Even my dog could live. It’s true
That one can water a garden
With horse blood, in the instance
That all the wells dry up
In an apocalyptic event. I could never
Bring myself to do any of this, though.
I’m too sentimental. Today
I sat on the café’s sunny patio, drinking
Champagne and sweating
Through my silk
Blouse, the hair on the top
Of my head hot
As metal, and I cried
Over a picture my father had posted
On Facebook: my childhood
Home, up to its windows
In snow so clean it literally
Glowed. I am counting down
The days until baseball season.
All the families sitting
Together on benches, consumed
For a few hours with a single
Identical hope, faces streaked
In red or blue paint.
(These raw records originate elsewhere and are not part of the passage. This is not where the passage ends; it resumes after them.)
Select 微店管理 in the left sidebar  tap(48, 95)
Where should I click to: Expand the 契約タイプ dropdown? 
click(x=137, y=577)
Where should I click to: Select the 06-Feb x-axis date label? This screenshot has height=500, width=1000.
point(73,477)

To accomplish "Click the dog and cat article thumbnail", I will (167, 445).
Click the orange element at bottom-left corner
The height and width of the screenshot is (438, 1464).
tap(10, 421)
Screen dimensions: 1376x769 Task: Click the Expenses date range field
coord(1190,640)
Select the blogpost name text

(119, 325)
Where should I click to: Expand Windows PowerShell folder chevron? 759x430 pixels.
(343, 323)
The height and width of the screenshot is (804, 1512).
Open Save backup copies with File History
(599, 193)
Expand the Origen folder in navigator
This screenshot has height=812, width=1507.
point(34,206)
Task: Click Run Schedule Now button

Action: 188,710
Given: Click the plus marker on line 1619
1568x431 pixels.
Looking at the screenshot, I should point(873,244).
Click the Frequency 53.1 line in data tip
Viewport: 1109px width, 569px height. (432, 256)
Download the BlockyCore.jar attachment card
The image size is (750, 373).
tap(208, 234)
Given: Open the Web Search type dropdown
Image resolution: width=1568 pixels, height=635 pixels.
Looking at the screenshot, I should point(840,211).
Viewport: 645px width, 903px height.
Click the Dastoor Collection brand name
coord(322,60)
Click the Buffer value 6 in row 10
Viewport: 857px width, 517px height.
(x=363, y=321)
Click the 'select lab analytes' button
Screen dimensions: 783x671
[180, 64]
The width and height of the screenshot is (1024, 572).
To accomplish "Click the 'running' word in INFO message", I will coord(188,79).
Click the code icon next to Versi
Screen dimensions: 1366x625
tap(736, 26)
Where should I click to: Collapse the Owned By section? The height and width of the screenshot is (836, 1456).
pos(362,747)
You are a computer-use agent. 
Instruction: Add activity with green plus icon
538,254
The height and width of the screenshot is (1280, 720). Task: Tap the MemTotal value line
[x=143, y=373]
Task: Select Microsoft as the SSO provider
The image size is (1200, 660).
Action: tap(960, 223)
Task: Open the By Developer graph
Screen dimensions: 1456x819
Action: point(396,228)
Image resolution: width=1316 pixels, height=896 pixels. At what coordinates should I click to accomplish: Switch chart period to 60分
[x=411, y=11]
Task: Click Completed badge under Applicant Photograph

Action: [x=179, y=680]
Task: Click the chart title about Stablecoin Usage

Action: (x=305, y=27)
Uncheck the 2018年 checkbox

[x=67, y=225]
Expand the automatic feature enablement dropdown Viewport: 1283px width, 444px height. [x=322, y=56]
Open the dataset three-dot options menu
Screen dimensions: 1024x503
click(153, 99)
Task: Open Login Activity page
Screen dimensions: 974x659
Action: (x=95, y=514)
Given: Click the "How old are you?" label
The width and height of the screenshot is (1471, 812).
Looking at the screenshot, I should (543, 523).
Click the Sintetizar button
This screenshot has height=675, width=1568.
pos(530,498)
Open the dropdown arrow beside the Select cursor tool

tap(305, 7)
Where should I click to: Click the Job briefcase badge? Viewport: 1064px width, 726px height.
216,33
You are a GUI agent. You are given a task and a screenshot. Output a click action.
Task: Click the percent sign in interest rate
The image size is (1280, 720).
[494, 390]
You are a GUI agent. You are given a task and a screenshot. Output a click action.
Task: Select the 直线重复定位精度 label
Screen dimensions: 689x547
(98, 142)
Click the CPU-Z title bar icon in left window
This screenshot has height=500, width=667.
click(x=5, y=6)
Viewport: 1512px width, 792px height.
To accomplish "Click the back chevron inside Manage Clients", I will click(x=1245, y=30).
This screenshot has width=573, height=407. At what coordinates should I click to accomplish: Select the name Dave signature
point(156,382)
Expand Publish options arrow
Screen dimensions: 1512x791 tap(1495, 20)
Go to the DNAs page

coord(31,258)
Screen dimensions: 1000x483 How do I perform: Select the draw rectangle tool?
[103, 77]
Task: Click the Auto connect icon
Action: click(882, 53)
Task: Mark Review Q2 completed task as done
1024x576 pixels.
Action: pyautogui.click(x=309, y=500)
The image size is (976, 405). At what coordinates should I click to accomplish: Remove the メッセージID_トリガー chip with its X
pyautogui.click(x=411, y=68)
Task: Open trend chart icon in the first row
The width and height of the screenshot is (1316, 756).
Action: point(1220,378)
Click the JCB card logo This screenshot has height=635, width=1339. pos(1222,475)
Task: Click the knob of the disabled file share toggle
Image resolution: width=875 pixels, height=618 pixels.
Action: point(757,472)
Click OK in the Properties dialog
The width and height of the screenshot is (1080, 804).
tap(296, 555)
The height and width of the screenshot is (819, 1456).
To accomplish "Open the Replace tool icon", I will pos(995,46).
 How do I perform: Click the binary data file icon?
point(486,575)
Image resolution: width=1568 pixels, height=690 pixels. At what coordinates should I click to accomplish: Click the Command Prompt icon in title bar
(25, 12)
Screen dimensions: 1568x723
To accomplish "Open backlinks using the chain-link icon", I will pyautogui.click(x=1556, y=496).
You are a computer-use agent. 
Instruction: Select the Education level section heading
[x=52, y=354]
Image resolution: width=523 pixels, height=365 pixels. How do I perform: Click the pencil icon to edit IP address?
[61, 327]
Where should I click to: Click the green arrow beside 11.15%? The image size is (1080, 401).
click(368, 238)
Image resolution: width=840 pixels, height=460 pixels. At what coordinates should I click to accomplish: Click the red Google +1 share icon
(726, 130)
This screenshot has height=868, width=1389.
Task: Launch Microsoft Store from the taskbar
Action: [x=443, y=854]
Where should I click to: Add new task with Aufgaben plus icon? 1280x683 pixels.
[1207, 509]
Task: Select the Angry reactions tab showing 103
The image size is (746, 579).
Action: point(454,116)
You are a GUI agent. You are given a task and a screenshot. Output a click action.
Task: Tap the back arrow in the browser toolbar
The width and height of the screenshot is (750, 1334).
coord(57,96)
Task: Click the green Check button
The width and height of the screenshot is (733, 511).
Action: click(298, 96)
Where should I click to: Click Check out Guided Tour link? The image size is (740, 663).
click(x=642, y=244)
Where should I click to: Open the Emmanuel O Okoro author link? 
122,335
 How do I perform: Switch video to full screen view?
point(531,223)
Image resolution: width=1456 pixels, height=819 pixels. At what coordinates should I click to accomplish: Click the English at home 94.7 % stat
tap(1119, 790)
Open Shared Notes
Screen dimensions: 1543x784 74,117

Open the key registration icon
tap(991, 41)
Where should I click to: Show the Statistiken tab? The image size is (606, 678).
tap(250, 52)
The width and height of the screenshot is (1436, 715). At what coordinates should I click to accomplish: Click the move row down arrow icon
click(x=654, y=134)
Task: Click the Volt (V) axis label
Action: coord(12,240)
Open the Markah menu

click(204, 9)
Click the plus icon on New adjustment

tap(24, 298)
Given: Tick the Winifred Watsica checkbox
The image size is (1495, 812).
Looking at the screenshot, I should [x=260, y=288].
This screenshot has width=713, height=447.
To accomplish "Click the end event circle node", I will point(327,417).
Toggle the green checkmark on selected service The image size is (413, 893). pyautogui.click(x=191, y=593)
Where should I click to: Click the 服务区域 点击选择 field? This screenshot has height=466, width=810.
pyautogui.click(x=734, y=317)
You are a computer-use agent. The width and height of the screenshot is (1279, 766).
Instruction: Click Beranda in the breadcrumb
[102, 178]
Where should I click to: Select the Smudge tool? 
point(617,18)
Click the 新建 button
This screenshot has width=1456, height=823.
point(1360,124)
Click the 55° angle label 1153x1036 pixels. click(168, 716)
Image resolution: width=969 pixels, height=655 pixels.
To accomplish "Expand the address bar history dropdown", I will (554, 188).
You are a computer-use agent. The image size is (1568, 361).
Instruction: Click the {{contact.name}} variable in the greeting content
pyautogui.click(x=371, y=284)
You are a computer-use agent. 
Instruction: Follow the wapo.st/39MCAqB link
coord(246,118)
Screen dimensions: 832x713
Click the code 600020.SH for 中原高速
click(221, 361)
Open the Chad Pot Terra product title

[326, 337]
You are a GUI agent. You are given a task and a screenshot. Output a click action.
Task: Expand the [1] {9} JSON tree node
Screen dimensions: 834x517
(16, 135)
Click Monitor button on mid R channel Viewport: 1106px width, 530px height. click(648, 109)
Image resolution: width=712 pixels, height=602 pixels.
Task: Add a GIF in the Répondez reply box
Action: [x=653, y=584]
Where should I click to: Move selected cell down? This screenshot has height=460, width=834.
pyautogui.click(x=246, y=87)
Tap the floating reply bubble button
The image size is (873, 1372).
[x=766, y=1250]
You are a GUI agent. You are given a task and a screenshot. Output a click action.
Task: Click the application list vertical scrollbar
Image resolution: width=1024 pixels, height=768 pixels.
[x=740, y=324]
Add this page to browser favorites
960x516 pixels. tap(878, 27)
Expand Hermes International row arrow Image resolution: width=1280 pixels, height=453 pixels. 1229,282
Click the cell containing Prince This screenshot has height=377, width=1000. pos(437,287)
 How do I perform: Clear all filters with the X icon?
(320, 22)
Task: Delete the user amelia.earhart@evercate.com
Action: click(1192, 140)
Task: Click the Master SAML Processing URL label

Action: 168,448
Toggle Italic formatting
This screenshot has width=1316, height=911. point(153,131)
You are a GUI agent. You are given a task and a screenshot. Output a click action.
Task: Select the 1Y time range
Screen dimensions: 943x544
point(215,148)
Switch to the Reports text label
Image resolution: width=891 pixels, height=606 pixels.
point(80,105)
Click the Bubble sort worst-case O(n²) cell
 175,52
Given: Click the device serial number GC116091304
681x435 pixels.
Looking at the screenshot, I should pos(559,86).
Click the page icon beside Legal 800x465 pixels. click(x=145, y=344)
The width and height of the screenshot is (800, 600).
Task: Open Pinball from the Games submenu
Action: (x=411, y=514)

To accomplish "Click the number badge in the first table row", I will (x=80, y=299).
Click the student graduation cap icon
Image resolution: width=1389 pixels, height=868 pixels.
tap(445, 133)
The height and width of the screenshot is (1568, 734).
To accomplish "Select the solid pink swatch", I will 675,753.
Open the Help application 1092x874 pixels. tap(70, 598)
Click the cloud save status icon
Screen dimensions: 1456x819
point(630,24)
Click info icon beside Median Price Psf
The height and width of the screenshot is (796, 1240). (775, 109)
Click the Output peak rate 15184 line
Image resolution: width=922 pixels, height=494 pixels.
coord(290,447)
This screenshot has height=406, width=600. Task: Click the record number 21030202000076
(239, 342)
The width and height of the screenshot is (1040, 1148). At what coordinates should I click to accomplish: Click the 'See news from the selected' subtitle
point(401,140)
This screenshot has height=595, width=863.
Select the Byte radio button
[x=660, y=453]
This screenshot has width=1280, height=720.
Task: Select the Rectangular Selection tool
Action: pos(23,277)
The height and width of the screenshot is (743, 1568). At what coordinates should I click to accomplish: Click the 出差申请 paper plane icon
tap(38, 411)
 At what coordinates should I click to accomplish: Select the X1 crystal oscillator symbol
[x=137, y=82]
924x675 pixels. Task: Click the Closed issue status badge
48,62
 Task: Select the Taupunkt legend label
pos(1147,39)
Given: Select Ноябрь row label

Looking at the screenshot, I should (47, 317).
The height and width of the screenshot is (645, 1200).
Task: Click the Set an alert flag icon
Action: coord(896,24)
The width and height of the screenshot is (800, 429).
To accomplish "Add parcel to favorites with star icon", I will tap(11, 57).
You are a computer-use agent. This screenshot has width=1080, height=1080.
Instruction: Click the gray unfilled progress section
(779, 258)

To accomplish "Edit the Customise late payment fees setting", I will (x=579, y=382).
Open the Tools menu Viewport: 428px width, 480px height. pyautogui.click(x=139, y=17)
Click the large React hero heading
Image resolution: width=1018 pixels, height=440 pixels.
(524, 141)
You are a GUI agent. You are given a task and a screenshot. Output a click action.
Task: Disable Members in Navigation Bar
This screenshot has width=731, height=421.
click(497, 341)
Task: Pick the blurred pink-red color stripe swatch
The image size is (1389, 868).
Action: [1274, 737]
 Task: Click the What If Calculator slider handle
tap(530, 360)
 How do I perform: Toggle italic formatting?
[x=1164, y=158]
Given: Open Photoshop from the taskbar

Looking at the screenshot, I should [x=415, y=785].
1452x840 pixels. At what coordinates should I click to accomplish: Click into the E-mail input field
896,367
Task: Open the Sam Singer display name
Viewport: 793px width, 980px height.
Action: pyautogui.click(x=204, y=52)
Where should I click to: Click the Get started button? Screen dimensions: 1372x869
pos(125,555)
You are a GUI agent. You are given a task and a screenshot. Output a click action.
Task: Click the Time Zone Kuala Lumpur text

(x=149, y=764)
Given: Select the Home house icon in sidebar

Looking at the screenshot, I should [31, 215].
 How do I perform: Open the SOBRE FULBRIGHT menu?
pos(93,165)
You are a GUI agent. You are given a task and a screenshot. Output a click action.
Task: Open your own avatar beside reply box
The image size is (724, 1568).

I keep
My pockets full of starlight
Mints, for this new beast
That tramples my flowerbeds.
Just the sheer size
Of it! The glisten! It gives
Me a hope I haven’t felt
In years. I wish I could
Go back there sometimes, back
To the easy place where I tossed
A Frisbee to a dog and sang
Songs about the lawn chairs
Beneath a small, benevolent sky. Back
To where the Earth wasn’t
Dying. It’s not that I don’t still feel
Joy. I do. Sometimes I feel so much of it
At once it’s like choking backwards
On a red velvet cupcake.
MEG FREITAG was born in Maine. She has an MFA from the University of Texas at Austin, where she was a James A. Michener Fellow and finalist for the 2015 Keene Prize for Literature. Her first book, Edith, was selected by Dorianne Laux as winner of the 2016 BOAAT Book Prize and was published by BOAAT Press in Fall of 2017. Her poems can be found in Tin House, Boston Review, Indiana Review, Black Warrior Review, and elsewhere.